▶ [Selected extract]
=-=-=-=-=
#263Tech: What is the role of ITU in global telecoms?

International Telecommunications Union, a United Nations specialized agency for information and communication technologies is responsible for allocating global radio spectrum, satellite orbits, development of technical standards to ensure networks and technologies seamlessly interconnect, and striving to improve access to ICTs to undeserved communities worldwide.

An organization based on public-private partnership since its inception, ITU currently has a membership of 193 countries and almost 800 private-sector entities and academic institutions. ITU is headquartered in Geneva, Switzerland, and has twelve regional and area offices around the world.

ITU membership represents a cross-section of the global ICT sector, from the world’s largest manufacturers and telecoms carriers to small, innovative players working with new and emerging technologies, along with leading R&D institutions and academia. 

ITU has three main areas of activity organized in ‘Sectors’ which work through conferences and meetings.


Satellites enable phone calls, television programmes, satellite navigation and online maps. Space services are vital in monitoring and transmitting changes in such data as ocean temperature, vegetation patterns and greenhouse gases – helping us predict famines, the path of a hurricane, or how the global climate is changing.

The explosive growth of wireless communications, particularly to provide broadband services, demonstrates the need for global solutions to address the need for additional radio spectrum allocations and harmonized standards to improve inter operability. ITU’s  Radio communication Sector (ITU-R) coordinates this vast and growing range of radio communication services, as well as the international management of the radio-frequency spectrum and satellite orbits.

An increasing number of players need to make use of these limited resources, and participating in ITU-R conferences and study group activities – where important work is done on mobile broadband communications and broadcasting technologies such as Ultra HDTV and 3D TV – is becoming an ever-higher priority for both governments and industry players.


ITU standards (called Recommendations) are fundamental to the operation of today’s ICT networks. Without ITU standards you couldn’t make a telephone call or surf the Internet. For Internet access, transport protocols, voice and video compression, home networking, and myriad other aspects of ICTs, hundreds of ITU standards allow systems to work – locally and globally.
=-=-=-=-=
▶ [Information supplied]
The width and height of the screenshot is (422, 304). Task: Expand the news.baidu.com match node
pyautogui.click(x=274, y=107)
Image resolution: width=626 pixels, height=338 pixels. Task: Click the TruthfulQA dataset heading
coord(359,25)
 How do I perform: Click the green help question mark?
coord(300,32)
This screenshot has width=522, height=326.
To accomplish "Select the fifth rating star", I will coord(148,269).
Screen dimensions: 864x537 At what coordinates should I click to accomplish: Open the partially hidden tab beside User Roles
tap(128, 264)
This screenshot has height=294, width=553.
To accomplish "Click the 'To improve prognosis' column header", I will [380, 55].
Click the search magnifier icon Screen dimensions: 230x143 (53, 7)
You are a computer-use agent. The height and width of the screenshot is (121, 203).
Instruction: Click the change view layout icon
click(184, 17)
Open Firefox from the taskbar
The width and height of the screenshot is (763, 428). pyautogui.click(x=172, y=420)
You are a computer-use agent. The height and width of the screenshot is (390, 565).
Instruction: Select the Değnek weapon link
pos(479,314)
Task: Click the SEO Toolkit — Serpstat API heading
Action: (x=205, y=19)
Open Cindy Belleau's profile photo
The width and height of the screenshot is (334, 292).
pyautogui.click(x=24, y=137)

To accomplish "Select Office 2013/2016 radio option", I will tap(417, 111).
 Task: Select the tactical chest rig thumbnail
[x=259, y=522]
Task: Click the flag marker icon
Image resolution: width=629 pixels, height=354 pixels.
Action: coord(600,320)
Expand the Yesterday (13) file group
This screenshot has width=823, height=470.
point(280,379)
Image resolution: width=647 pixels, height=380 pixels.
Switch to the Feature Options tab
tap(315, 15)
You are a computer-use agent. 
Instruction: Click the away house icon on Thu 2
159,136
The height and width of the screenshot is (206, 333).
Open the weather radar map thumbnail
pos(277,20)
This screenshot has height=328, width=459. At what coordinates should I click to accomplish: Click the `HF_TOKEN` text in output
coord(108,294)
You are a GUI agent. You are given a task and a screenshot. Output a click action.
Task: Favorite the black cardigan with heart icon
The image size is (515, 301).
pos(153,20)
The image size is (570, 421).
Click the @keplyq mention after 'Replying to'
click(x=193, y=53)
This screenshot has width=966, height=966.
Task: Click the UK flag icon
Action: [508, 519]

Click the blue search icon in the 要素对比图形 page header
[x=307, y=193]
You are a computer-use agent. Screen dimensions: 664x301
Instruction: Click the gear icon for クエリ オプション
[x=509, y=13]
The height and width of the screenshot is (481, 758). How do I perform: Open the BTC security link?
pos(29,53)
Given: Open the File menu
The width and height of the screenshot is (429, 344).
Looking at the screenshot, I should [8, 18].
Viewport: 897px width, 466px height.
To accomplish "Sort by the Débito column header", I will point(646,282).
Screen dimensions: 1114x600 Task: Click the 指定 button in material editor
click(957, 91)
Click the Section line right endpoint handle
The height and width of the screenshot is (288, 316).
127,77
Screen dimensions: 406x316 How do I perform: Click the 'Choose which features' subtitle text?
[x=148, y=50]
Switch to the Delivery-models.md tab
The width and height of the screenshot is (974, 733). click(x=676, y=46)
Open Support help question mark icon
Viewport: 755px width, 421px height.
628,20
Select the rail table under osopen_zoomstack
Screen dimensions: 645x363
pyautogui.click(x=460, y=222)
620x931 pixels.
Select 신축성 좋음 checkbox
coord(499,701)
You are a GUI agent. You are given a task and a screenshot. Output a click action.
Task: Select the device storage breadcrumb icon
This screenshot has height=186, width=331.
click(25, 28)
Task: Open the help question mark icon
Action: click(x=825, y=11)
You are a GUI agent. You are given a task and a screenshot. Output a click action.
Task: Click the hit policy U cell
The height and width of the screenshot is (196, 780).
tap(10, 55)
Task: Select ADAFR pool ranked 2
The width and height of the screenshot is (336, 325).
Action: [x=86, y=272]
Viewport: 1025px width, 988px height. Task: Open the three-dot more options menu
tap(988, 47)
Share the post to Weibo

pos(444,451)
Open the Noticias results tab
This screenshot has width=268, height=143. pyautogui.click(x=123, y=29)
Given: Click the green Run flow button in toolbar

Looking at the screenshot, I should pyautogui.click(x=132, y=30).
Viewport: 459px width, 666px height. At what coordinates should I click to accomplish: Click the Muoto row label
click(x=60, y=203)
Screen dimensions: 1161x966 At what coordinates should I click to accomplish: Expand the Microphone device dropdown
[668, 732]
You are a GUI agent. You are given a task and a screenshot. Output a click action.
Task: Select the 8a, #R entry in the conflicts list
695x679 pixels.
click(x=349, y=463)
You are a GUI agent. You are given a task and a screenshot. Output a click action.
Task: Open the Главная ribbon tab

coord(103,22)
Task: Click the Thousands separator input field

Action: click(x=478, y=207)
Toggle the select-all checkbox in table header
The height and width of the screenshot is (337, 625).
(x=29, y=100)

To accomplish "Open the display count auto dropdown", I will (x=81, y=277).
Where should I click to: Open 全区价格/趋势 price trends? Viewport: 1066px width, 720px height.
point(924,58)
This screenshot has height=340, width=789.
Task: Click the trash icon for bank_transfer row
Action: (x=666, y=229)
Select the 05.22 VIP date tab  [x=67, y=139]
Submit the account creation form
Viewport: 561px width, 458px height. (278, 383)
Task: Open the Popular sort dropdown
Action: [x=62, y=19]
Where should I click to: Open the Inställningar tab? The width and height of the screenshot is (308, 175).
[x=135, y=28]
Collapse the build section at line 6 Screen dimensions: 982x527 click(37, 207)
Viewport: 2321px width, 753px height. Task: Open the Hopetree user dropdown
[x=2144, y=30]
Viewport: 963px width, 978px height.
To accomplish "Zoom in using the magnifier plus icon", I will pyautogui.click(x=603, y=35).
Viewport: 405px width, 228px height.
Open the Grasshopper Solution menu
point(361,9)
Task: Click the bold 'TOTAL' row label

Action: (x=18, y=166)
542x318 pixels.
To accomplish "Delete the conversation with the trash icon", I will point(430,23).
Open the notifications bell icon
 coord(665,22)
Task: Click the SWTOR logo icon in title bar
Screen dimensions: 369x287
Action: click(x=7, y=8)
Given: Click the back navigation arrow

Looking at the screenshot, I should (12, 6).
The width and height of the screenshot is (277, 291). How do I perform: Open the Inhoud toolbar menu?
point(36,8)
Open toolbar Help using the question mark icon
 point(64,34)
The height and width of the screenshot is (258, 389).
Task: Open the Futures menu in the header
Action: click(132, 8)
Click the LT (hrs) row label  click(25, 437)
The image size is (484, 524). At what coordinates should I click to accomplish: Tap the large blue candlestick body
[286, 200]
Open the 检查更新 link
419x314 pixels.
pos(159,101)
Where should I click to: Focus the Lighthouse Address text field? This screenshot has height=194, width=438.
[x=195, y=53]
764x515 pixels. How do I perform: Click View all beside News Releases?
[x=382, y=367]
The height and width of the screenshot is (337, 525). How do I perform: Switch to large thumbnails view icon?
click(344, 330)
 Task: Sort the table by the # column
=-=-=-=-=
▶ [Explore the material]
[A] Reproduce the article on ITU starting at "ITU standards (called" and ending at "locally and globally.".
[B] Answer these questions from the article on ITU:
(i) Where is ITU headquartered?
(ii) How many countries are ITU members?
(iii) What are ITU standards called?
[C] Say whether each statement agrees with the article on ITU, and quote the words that decide it:
(i) ITU has twelve regional and area offices around the world.
(ii) ITU's activity is organized in four main Sectors.
(iii) Satellites enable satellite navigation and online maps.
Work only from the article on ITU.

▶ [Answer set]
[A]
ITU standards (called Recommendations) are fundamental to the operation of today’s ICT networks. Without ITU standards you couldn’t make a telephone call or surf the Internet. For Internet access, transport protocols, voice and video compression, home networking, and myriad other aspects of ICTs, hundreds of ITU standards allow systems to work – locally and globally.

[B]
(i) Geneva, Switzerland.
(ii) 193.
(iii) Recommendations.

[C]
(i) Yes: "has twelve regional and area offices around the world."
(ii) No: "ITU has three main areas of activity organized in ‘Sectors’"
(iii) Yes: "Satellites enable phone calls, television programmes, satellite navigation and online maps."